She probably doesn’t know. I can’t remember if I ever told her. I used to be content with being a mole. Staring at the ceiling for hours on end, keeping my thoughts and my thoughts about my thoughts to myself.
One content mole.
I did not see anything wrong with self harm. It was logical. I thought something, I thought about what I thought, I felt something and I needed an outlet. Sometimes writing would suffice, sometimes drawing, listening to music, and when none of it worked self-harm did.
I was growing.
But I was growing inwards.
I was growing deeper, and instead of achieving some sort of nirvana, I was feeling more. I was feeling too much. Pain.
Crawling out, one day, I heard that self – harm is not cool. I wondered why, crawled back in, contemplated and it made sense. So what do I do when it all gets too much, I decided, I’d interact with people.
It’s funny, this was about 15 years ago.
I gave people a chance and never looked back. I thought, I = depression. When I felt like people failed me, I would correct myself and decide that I failed myself. I needed to be smarter, wiser, better. I learnt so much, I grew differently. I learnt that being by myself did not have to turn into a depressive cycle. There’s work-life balance, and there’s social-individual life balance.
I’m still figuring out the latter.
She doesn’t know that, she doesn’t need to know that.
Christmas was eventful because, presents. Birthdays were bigger because, well presents also. They were better because they were just about each one of us.
And cake. So much cake. Food in general.
Food was a thing for us, wasn’t it?
Ice creams, chocolates, baklava, jalebis and laddus.
What were we celebrating when there were no obvious reasons to celebrate?
Success and the proximity of one’s dreams, lingering so close, around that corner?
I’d linger and take a right around that corner.
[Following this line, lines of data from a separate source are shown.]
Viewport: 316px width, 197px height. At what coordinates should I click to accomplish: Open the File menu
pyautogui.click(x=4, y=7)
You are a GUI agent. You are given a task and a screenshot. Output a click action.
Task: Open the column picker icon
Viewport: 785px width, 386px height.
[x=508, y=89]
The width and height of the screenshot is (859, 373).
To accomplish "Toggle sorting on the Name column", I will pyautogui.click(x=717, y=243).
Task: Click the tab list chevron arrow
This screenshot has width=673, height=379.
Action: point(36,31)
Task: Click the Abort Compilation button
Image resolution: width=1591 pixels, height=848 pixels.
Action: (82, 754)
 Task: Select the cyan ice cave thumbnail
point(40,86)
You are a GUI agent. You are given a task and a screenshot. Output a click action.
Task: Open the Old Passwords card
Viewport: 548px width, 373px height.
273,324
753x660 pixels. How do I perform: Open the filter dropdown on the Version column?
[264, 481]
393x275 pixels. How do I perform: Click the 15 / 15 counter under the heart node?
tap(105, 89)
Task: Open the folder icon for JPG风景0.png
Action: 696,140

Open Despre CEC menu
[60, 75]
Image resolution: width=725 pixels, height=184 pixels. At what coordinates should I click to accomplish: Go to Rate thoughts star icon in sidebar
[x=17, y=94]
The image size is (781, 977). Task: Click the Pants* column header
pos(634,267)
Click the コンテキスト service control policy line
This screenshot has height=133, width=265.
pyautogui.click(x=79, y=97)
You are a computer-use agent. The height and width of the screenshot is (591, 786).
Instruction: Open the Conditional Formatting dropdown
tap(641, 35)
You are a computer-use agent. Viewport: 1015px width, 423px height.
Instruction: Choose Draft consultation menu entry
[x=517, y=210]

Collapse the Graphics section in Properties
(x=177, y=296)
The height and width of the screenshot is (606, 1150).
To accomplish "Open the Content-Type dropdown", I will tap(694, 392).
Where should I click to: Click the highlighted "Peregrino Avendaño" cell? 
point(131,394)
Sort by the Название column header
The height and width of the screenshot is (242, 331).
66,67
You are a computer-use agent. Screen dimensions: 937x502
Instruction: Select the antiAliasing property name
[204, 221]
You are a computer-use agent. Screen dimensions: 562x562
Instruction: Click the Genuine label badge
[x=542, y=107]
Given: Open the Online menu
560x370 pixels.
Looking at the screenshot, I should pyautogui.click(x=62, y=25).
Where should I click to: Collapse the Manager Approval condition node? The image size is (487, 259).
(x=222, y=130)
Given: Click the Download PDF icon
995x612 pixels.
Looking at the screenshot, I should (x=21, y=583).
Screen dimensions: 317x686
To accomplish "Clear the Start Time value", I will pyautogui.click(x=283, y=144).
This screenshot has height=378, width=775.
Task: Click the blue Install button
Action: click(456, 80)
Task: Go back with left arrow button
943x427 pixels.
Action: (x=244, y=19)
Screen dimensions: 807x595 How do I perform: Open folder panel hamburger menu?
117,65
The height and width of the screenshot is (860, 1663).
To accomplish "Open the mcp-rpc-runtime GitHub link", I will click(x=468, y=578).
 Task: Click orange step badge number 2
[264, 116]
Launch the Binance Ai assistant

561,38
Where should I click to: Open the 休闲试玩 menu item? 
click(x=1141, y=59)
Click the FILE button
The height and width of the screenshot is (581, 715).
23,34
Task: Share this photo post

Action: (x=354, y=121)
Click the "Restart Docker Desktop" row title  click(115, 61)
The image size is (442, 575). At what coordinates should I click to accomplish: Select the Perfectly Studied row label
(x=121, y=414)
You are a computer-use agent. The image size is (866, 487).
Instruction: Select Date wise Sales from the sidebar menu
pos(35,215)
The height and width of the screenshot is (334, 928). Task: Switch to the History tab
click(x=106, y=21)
I found chaos and contradiction behind the closed doors and four walls. Candles got blown, balloons burst, and the cello tape couldn’t hold the streamers up. The masking tape would pull the paint off.
I’d linger into the alleys where you would have nothing to give me. Where they would have nothing to offer.
Self – hate.
Now, 23 years away from the most evocative memory, I realize that I’ll take all the love you can give me or nothing at all.